┌──

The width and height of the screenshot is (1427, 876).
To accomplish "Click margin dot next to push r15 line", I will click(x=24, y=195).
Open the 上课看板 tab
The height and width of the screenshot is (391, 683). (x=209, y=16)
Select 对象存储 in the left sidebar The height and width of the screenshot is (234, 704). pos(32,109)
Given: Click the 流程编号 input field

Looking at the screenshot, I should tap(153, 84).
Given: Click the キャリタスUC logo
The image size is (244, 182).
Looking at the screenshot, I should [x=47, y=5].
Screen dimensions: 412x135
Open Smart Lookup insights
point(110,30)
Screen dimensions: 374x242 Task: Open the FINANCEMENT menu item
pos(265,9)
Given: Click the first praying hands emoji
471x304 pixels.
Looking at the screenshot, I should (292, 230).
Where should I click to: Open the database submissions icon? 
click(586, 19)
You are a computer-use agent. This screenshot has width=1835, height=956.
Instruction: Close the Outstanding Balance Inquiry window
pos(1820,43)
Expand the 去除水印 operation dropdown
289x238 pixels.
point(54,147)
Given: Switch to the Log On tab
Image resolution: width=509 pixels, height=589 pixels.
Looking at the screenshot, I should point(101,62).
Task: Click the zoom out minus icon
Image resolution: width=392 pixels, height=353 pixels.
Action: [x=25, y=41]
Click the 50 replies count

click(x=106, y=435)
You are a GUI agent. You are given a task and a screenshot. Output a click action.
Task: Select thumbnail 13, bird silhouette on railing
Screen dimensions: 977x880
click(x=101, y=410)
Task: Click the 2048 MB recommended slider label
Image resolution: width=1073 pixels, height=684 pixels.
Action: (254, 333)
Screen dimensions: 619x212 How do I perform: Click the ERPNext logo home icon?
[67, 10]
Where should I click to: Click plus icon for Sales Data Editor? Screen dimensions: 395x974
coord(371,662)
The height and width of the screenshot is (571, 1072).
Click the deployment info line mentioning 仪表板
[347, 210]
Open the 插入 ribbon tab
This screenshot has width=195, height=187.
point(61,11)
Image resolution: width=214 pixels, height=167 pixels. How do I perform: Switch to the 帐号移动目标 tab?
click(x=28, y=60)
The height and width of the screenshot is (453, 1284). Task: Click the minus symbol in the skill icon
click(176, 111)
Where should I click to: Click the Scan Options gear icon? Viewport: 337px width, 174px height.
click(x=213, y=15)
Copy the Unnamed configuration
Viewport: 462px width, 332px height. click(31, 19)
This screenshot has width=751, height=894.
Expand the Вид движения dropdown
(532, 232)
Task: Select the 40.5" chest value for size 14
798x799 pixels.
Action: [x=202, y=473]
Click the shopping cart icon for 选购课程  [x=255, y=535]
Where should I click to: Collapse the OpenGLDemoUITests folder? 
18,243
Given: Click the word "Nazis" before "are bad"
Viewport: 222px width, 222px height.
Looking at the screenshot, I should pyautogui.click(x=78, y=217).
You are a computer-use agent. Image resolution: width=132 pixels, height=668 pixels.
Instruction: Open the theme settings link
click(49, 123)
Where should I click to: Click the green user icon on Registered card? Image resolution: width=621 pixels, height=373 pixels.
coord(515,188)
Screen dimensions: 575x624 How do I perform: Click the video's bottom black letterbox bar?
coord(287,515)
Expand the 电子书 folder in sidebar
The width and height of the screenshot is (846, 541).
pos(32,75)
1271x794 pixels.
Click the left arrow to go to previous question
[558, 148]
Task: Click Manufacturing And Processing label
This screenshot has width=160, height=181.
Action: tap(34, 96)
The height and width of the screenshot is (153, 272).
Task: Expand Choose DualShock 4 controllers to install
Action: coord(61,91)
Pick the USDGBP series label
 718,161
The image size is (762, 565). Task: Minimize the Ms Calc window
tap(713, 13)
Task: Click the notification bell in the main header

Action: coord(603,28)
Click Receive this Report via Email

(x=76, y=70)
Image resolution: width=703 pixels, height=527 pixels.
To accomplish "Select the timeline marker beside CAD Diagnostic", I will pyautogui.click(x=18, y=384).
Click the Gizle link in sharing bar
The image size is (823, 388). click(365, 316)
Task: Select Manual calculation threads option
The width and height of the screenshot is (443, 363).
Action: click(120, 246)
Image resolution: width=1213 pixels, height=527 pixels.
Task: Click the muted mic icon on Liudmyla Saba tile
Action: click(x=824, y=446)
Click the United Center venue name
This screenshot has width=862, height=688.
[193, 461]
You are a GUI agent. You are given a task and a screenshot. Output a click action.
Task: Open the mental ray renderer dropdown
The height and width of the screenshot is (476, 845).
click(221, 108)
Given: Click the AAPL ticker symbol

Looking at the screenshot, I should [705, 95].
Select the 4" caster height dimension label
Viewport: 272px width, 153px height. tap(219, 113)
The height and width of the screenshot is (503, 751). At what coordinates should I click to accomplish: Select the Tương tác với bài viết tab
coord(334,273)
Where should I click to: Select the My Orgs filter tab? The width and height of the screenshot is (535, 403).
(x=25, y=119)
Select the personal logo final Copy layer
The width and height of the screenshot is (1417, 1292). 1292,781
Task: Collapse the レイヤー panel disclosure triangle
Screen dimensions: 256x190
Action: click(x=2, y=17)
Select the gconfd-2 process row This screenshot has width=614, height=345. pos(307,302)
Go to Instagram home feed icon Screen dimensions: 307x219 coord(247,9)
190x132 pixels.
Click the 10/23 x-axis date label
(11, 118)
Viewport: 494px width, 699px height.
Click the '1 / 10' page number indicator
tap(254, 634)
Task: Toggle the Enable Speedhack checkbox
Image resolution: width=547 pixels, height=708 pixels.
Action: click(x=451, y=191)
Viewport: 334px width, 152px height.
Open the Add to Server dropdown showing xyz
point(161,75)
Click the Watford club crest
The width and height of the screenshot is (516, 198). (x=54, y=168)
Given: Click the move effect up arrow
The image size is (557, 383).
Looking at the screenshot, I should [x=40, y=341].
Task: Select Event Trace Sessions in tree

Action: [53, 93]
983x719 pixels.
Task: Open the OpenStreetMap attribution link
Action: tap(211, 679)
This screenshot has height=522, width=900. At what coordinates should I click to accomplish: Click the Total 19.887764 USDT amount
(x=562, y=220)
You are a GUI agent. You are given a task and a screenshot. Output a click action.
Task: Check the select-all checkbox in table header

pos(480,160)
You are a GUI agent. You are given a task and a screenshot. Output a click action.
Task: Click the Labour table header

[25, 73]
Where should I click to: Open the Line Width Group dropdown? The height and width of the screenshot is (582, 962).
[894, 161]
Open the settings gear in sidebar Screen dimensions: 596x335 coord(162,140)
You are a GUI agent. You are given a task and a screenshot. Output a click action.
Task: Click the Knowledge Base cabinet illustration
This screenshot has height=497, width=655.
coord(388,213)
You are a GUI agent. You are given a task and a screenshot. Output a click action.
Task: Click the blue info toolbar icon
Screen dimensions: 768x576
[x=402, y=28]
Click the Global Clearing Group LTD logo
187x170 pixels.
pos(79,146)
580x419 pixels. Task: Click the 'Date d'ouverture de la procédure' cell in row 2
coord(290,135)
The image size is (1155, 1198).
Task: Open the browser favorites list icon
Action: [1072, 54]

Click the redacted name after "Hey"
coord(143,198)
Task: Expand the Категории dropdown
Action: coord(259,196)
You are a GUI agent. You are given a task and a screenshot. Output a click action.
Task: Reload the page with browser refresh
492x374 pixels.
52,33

└──

TASK DESCRIPTION:
Beginning at the line above with "The width and height of the screenshot is (846, 541)." and finishing at the line with "Image resolution: width=703", return each line exactly and return nothing else.

RESPONSE:
The width and height of the screenshot is (846, 541).
pos(32,75)
1271x794 pixels.
Click the left arrow to go to previous question
[558, 148]
Task: Click Manufacturing And Processing label
This screenshot has width=160, height=181.
Action: tap(34, 96)
The height and width of the screenshot is (153, 272).
Task: Expand Choose DualShock 4 controllers to install
Action: coord(61,91)
Pick the USDGBP series label
 718,161
The image size is (762, 565). Task: Minimize the Ms Calc window
tap(713, 13)
Task: Click the notification bell in the main header

Action: coord(603,28)
Click Receive this Report via Email

(x=76, y=70)
Image resolution: width=703 pixels, height=527 pixels.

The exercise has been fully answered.